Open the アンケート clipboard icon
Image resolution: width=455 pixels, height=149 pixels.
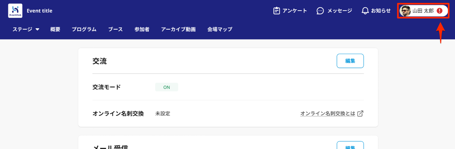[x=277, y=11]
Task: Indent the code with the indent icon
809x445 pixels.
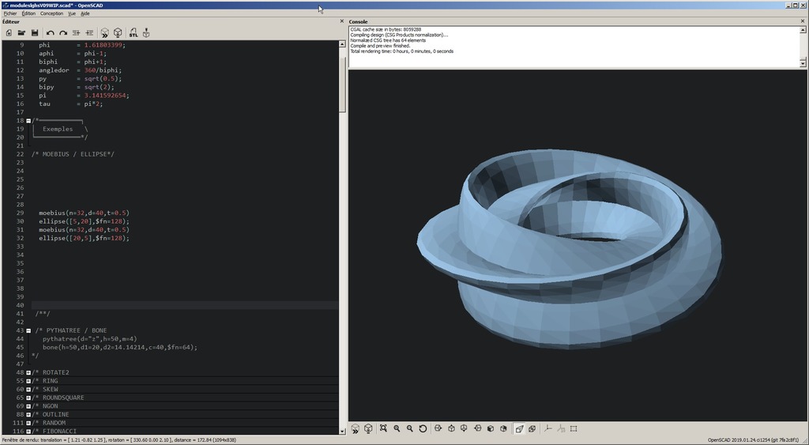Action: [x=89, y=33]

★ ★ ★ ★

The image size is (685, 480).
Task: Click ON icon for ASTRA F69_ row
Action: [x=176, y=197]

★ ★ ★ ★

YOUR INSTRUCTIONS:
Update the part of the data that opens with the line containing "Task: Indent the code with the indent icon" and closes with the line containing "Action: [x=89, y=33]" by replacing "code" with "snippet" and keeping everything else unchanged. Give only those lines, and leave the pictures out.

TASK SOLUTION:
Task: Indent the snippet with the indent icon
809x445 pixels.
Action: [x=89, y=33]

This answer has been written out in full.